Question

Let 3, 7, 11, 15, ...., 403 and 2, 5, 8, 11, . . ., 404 be two arithmetic progressions. Then the sum, of the common terms in them, is equal to _________.

Answer 1

Correct Answer: 6699

The first arithmetic progression (AP) is:

3, 7, 11, 15, ..., 403

The second arithmetic progression (AP) is:

2, 5, 8, 11, ..., 404

To find the common terms, we first find the least common multiple (LCM) of the common differences of both progressions:

\[ \text{LCM}(4, 3) = 12 \]

The sequence of common terms is:

11, 23, 35, ..., 403

This is an AP with first term \(a = 11\) and common difference \(d = 12\).

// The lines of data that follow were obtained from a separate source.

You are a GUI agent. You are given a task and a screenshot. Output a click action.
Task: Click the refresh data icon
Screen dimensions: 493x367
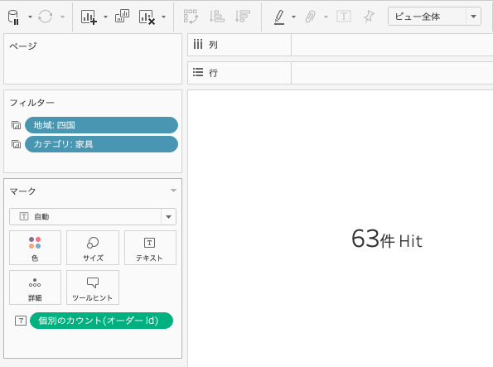[x=46, y=17]
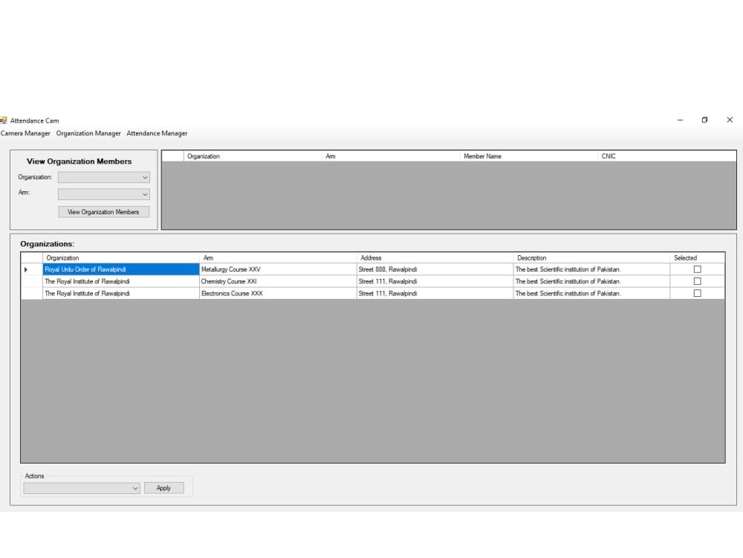Click the View Organization Members button
Image resolution: width=743 pixels, height=558 pixels.
103,211
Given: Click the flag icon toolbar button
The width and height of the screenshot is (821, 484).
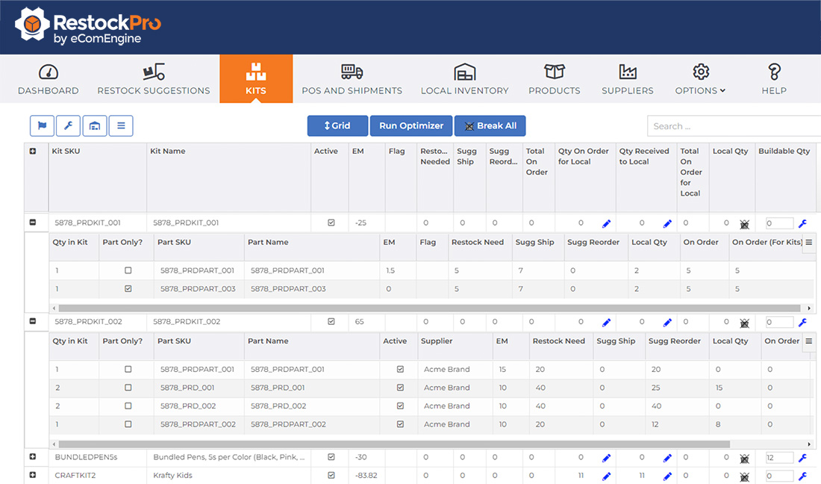Looking at the screenshot, I should click(x=42, y=126).
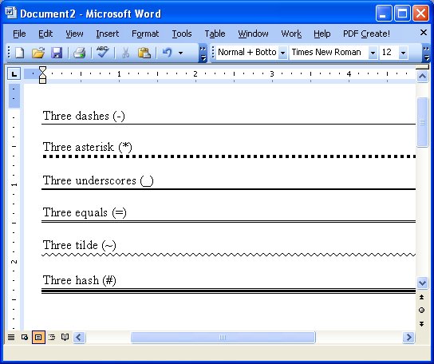
Task: Open the Times New Roman font dropdown
Action: pos(373,53)
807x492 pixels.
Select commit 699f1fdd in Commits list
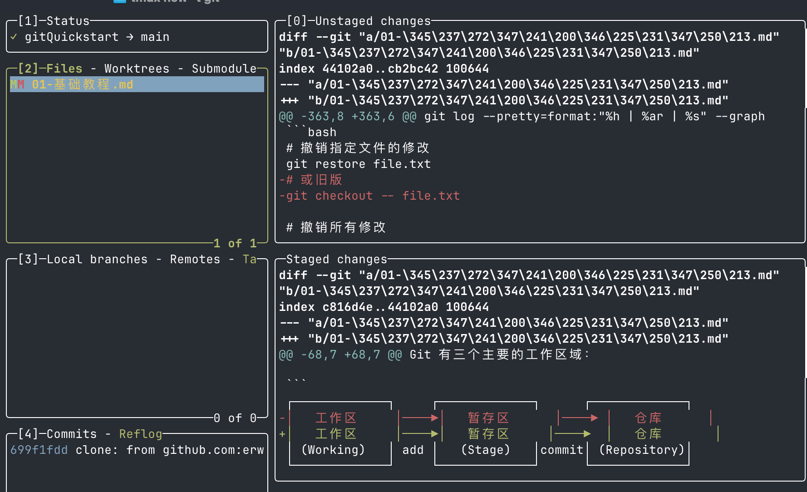(39, 450)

We need to find the number of terms (\(n\)) in this AP such that the last term is 403:

\[ 403 = 11 + (n - 1) \times 12 \]

\[ 392 = (n - 1) \times 12 \implies n - 1 = \frac{392}{12} = 32 \implies n = 33 \]

The sum of the common terms is given by:

\[ S_n = \frac{n}{2} [2a + (n - 1) \times d] \]

Substituting the values:

\[ S_{33} = \frac{33}{2} [2 \times 11 + (33 - 1) \times 12] \]

\[ = \frac{33}{2} [22 + 32 \times 12] \]

\[ = \frac{33}{2} \times 406 = 6699 \]